Wednesday of Holy Week, Bishop Michael Marshall
TEXT: After receiving the piece of bread, Judas immediately went out and it was night. (John 13:30)
The scene for our meditation on this Wednesday evening in Holy Week, is that Upper Room, at the Last Supper, described in detail by John, who gives us a snapshot of the table plan on that momentous evening.
Formal dining in Christ’s, day meant reclining at a low table, picking up food from dishes centrally scattered around the table, with the right hand and reclining on the left elbow, close to the person on your left. So, ‘One of Jesus’ disciples, - the one whom Jesus loved – was reclining next to Jesus.’ That means that John would be on the right of Jesus.
But, who then was on the other side of Jesus? It was none other than Judas the first person to receive a piece of broken bread from the hands of Jesus, marking Judas out as the guest of honour. (Gracious, talk about loving your enemy!) Yes, Judas, who had already decided to betray Jesus and also whom Jesus already knew was going to betray him.
So Jesus with the beloved disciple close to him on one side and Judas his betrayer on the other, both alike sinners; both alike, chosen by Jesus three years previously; both alike, loved and nurtured as disciples by Jesus, and both of whom had just had their feet washed by Jesus. So, you might ask, but what on earth have John and Judas in common? I’ll tell you: they were both of a similar temperament.
At least that’s what we’re told in the New Testament. John together with his brother James, the sons of Zebedee, were known as ‘Boanerges’ – ‘Sons of Thunder’ – passionate, zealous, eager to be up front, sitting one on Christ’s right hand and the other on his left hand in Christ’s coming Kingdom, according to the Gospel record. But so also was Judas, a passionate zealot, ‘Iscariot’ – the nationalist party of the knives, (terrorists according to the 1st Century Jewish historian Josephus) who records how the ‘iscarii’ – (the nationalist party of the ‘knives’ for that’s what iscarrii means, knives) (I quote) ‘whose favourite trick it was to mingle with festival crowds, concealing under their garments small daggers with which they suddenly stabbed their opponents…More terrible than the crimes themselves was the fear they aroused.’
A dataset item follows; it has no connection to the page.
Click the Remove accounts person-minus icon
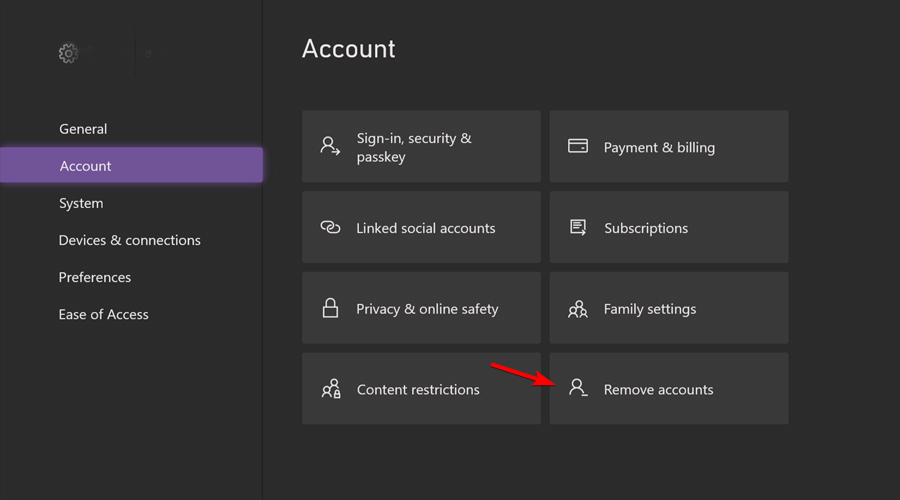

And there’s the difference. Both John and Judas were passionate, but while John gave his heart and passion to Christ and his Kingdom, Judas ultimately gave his passion to a political and ideological cause, for the liberation of an earthly kingdom. It’s one thing to loose yourself to a person but quite another – and indeed a dangerous other to loose yourself to an ideological cause.
But there is still the burning question: ‘’Why on earth did Jesus choose Judas in the first place? Surely, because Jesus could see the potential in all his disciples as God sees the potential in you and me. It’s as though he sees us with bi-focal lenses : short distance as we are now; long distance, as by God’s grace we can become. That’s how Jesus saw Simon – Simon the unstable erratic fisherman then, and Peter potentially, the rock man, as by God’s grace and in God’s good time, he would become.
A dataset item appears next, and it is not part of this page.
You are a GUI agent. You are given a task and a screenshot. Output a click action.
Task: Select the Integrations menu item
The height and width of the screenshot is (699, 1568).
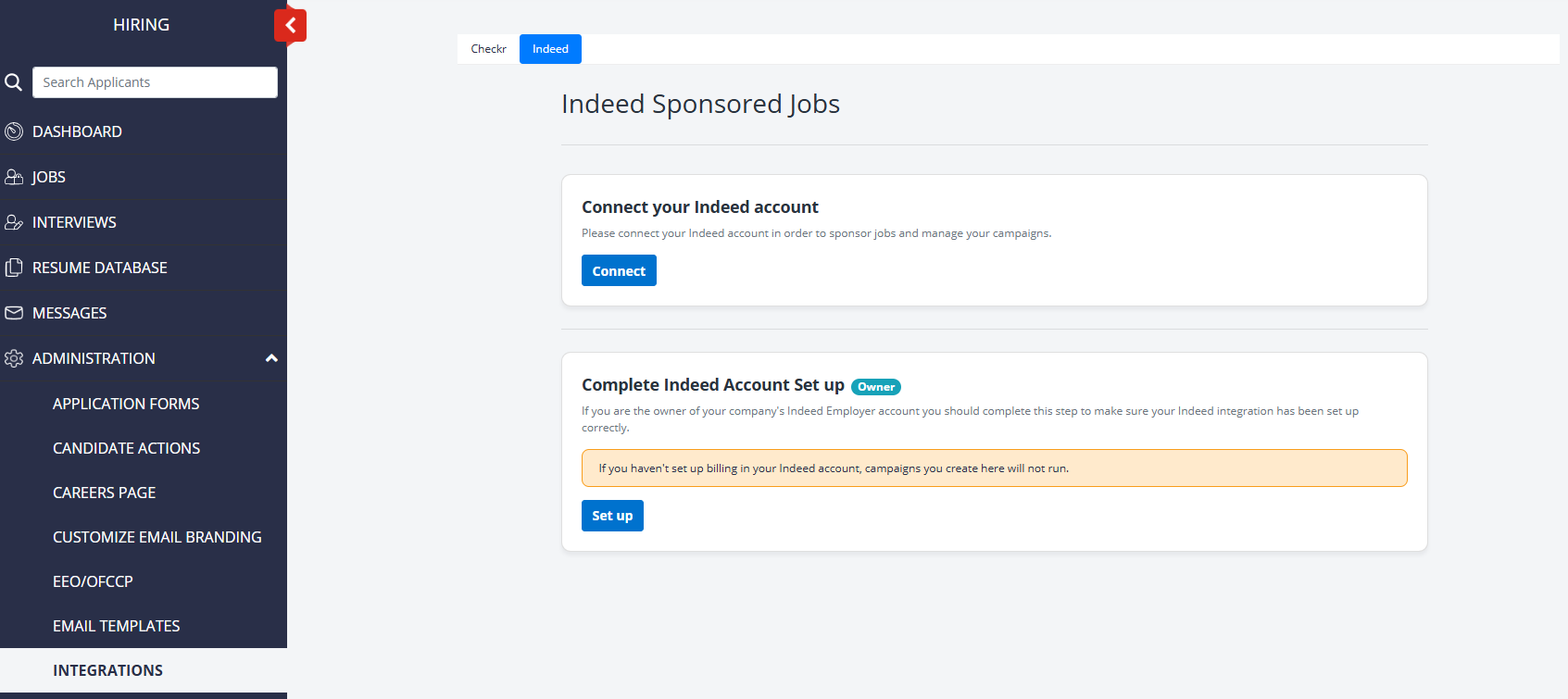[x=107, y=670]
You see, we must not fall into the trap of dualism, and divide people into all-good and all-evil; badies and goodies. That’s a very dangerous way to see the world. It’s an even more dangerous way to see ourselves, for truth to tell we’re all a mixed bag – good and bad, with a fine line between the two. (There are two sides to all of us – a ‘John’ and ‘Judas’. The good news is that God loves both sides of us, and draws them together in himself making of the the ‘two one whole man,’ )
And all, because you see, God doesn’t love us because we are good: God loves us because God is good and by his very nature, loves us unconditionally, making as Christ said, the sun to shine on the both the righteous and the unrighteous.
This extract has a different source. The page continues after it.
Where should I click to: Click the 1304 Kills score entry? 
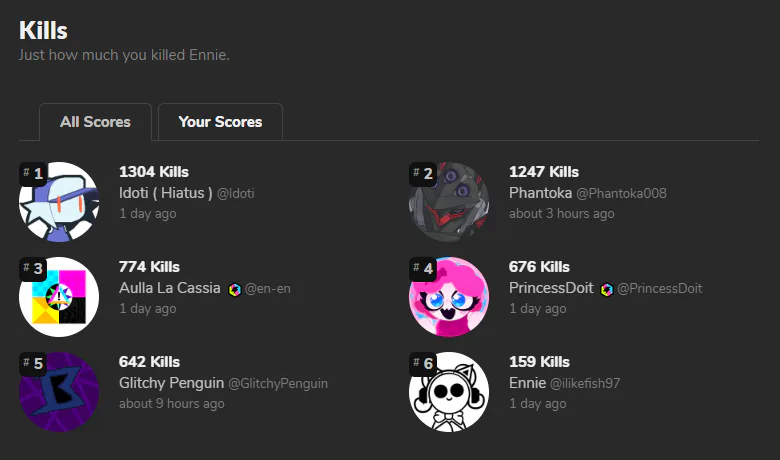point(154,172)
So the enemy is within and it’s within that the eternal struggle must take place. A dualistic world view of them and us, projects the potential evil within us on to some demonized scapegoat – that’s the motivating force for religious wars, witch hunts and crusades.
You see, the Gospel accounts hint at Judas as being a man of vision for his country and for the liberation of his people; a zealot. He had strengths as John, a son of Thunder had passion, strengths and vision as a young man. Christ does not seek to tame our passions, our zeal and our desires or to neuter us. Rather, he seeks to redirect them for the extension of his Kingdom and the common good.
So we read, ‘After receiving the piece of bread’, broken personally for him by Jesus, (paradoxically marking Judas out as the honoured guest), Judas ‘immediately went out and it was night.’ Judas chose to turn his back on Jesus, to turn from the light – Jesus the light of the world - and walk out into the darkness – darkness and light, that recurring motif in John’s Gospel.
True love, like true religion, can never compel, so the door from that Upper Room, like the doors of the Church or indeed the door into the heart of God, swings both ways, allowing free choice: either to enter into the heavenly light within, or to leave and walk into the hellish darkness outside, as we are told Judas did on that fatal night.
You probably know that famous painting of Holman Hunt, ‘The Light of the World.’ There are two original copies, one in Keble College Oxford and the other in St. Paul’s Cathedral. The text at the foot of the painting is from Revelation: ‘Behold I stand at the door and knock.’ It shows Jesus, lighted lantern in hand, standing outside the door of the human heart. Thistles and overgrown foliage around the door intimate that the door has been firmly closed for a long while. But – and of course, as you know, - there’s no handle on the outside of the door. By inference the handle is on the inside, and Jesus, ‘our courteous Lord,’ as Dame Julian calls him, will never enter uninvited: the handle to the door of your heart and mine is on the INSIDE.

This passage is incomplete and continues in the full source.